Quoted text:
------------

From this, we can write an expression for $$g(\nabla^T_XY,Z)$$ independent of $$\nabla^T$$, so it must be unique.
Remark. Notice that we did not need to use condition 1 (that $$\nabla^T\theta = 0$$) to prove uniqueness.

##### Part 2. (Existence)

Following Tanno’s original paper [tan89], we define a connection $$\nabla$$ by its Christoffel symbols

$\overline{\Gamma^i_{jk}} = \Gamma^i_{jk} + \theta_jJ^i_k – \nabla^g_j\xi^i\theta_k + \xi^i\nabla^g_j\theta_k$

or equivalently in coordinate-free notation,

$\nabla_XY = \nabla^g_XY + \theta(X)JY – \theta(Y)\nabla^g_X\xi + [(\nabla^g_X\theta)Y]\xi$

where the $$\Gamma^i_{jk}$$ denote the Christoffel symbols of the Levi-Civita connection $$\nabla^g$$. We claim that $$\nabla$$ is in fact Tanno’s connection.

------------

Jobs:
A: In the passage on Tanno's connection, what do the $$\Gamma^i_{jk}$$ denote?
B: Write out the passage on Tanno's connection word for word, everything from "Following Tanno’s original" down to "fact Tanno’s connection.".

Supplied information:
------------

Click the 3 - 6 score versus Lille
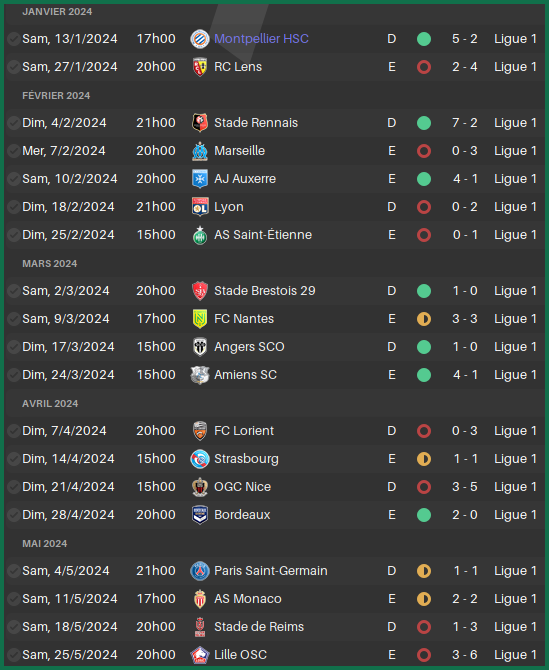 pyautogui.click(x=464, y=655)
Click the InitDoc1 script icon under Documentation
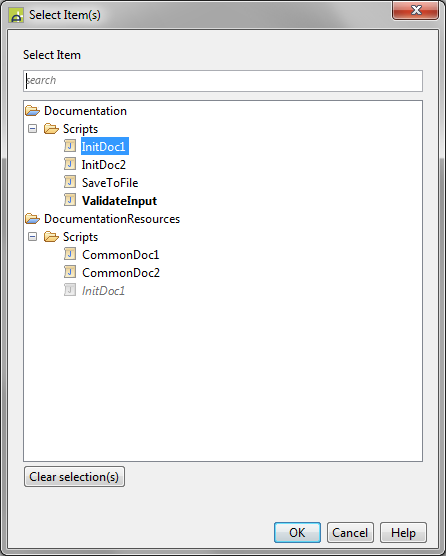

------------

Outputs by task:
A: The Christoffel symbols of the Levi-Civita connection $$\nabla^g$$.

B:
Following Tanno’s original paper [tan89], we define a connection $$\nabla$$ by its Christoffel symbols

$\overline{\Gamma^i_{jk}} = \Gamma^i_{jk} + \theta_jJ^i_k – \nabla^g_j\xi^i\theta_k + \xi^i\nabla^g_j\theta_k$

or equivalently in coordinate-free notation,

$\nabla_XY = \nabla^g_XY + \theta(X)JY – \theta(Y)\nabla^g_X\xi + [(\nabla^g_X\theta)Y]\xi$

where the $$\Gamma^i_{jk}$$ denote the Christoffel symbols of the Levi-Civita connection $$\nabla^g$$. We claim that $$\nabla$$ is in fact Tanno’s connection.